Today after school he worked on his computer homework (online) and we started on the final of the book report there was an incident. He and Quinn got into to words, a pencil was thrown, a stomping off that involved a chair pushing over and plant leaf pulling and up to his room he went. I did not say a word, just looked at the clock and started my 5 minute secret time out and waited.
Then I said, “You ready Gage? Because I’m ready for you!” Imagine the happy place inside me, where that came from.

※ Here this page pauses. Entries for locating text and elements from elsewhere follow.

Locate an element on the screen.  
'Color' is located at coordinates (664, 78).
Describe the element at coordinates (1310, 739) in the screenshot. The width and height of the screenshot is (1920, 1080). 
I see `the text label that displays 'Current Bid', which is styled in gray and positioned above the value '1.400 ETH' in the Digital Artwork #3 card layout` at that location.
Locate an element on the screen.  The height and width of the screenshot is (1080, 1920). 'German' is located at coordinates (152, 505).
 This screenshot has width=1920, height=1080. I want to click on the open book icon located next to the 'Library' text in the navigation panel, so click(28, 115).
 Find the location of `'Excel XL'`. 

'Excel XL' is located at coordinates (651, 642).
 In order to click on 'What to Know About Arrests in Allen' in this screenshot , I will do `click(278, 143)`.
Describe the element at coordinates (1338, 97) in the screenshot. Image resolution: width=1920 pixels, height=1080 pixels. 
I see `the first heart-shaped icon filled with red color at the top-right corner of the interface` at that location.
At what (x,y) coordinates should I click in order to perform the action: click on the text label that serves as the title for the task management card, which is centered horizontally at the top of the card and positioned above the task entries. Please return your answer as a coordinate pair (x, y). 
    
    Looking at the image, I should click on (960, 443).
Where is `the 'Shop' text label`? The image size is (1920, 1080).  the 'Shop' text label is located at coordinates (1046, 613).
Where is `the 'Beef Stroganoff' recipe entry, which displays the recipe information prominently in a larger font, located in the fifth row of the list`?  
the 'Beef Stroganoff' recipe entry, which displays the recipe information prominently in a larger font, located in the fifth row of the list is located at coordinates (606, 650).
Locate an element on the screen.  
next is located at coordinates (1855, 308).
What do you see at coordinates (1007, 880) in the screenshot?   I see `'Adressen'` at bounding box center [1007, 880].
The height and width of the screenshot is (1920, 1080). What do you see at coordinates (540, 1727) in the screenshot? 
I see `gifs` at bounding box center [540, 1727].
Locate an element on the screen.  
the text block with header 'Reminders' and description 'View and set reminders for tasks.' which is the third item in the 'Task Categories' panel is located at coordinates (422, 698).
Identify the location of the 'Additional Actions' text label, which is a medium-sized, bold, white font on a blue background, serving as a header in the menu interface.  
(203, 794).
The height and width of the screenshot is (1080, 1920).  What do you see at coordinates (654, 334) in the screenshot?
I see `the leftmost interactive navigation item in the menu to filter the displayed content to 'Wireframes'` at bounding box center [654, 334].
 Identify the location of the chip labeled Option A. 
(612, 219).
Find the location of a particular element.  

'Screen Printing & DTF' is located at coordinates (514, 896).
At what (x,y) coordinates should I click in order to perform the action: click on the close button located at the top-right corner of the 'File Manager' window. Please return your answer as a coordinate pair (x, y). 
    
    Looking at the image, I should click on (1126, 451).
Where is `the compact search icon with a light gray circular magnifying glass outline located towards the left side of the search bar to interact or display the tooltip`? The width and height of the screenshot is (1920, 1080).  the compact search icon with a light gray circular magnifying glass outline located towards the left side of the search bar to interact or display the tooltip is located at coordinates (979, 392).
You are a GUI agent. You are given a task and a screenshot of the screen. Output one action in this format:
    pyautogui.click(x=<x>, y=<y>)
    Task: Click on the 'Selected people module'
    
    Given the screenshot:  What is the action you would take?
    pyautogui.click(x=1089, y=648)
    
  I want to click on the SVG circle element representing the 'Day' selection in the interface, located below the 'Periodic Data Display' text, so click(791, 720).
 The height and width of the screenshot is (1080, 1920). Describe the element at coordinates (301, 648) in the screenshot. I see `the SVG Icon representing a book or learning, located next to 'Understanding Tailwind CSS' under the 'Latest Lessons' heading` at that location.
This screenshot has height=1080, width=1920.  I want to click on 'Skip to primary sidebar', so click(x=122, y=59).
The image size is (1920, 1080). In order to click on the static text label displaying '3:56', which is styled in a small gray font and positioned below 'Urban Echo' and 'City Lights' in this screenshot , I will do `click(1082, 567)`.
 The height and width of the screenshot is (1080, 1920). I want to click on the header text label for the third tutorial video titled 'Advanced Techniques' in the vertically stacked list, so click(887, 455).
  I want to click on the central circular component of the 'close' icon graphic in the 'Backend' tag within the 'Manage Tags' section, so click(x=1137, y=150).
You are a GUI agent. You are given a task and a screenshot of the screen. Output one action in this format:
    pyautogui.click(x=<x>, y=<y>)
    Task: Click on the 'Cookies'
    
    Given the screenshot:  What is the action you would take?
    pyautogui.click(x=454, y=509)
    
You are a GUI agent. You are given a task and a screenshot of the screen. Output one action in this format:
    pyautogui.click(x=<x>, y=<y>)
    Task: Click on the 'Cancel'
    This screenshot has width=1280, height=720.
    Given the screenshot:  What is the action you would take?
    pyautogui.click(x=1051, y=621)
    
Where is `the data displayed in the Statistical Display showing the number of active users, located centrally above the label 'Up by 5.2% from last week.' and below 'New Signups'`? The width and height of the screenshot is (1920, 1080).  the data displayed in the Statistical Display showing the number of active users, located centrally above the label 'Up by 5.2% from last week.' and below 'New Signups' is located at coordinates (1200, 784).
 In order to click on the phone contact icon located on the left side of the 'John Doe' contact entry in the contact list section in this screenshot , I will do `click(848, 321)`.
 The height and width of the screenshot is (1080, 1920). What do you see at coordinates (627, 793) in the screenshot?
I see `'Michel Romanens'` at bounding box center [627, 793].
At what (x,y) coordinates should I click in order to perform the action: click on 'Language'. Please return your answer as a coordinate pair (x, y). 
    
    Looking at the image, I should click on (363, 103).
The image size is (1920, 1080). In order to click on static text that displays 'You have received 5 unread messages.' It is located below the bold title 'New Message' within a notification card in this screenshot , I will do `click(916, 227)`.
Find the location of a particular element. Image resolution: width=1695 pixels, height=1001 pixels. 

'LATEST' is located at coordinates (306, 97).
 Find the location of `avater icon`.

And it happened. He sat back down, calmly, not sulking and worked for nearly an hour on writing, which is one of his many challenges and has cause many a shut down. Not tonight though. He did some of his best work and he was proud of it. He also did a project (that involved writing) for scouts. That doesn’t happen very often and it was nearly unbelievable. Today we also happened to tweak a med (+) so I don’t know if it was that or how we are handling the shut downs, but it was so much better.
Post shut down, an evening of typical homework and cooking dinner and laughing? Well, that’s what I thought it would look like before I had kids.
I know it sounds to the parent with average kids like this is a small thing; our 4th grader completing a book report (modified to be easier, even) without tears and yelling and whining between us and him but it really is remarkable. I feel like new meds and tweaks in meds and more calmness is bringing more calmness. He’s not functioning like a typical 11 year old (obviously) but he is functioning better.
There is a calm in the storm and I am grateful for it but I am not stupid enough to believe that this is our normal and it may never be, but I will take it for our normal today.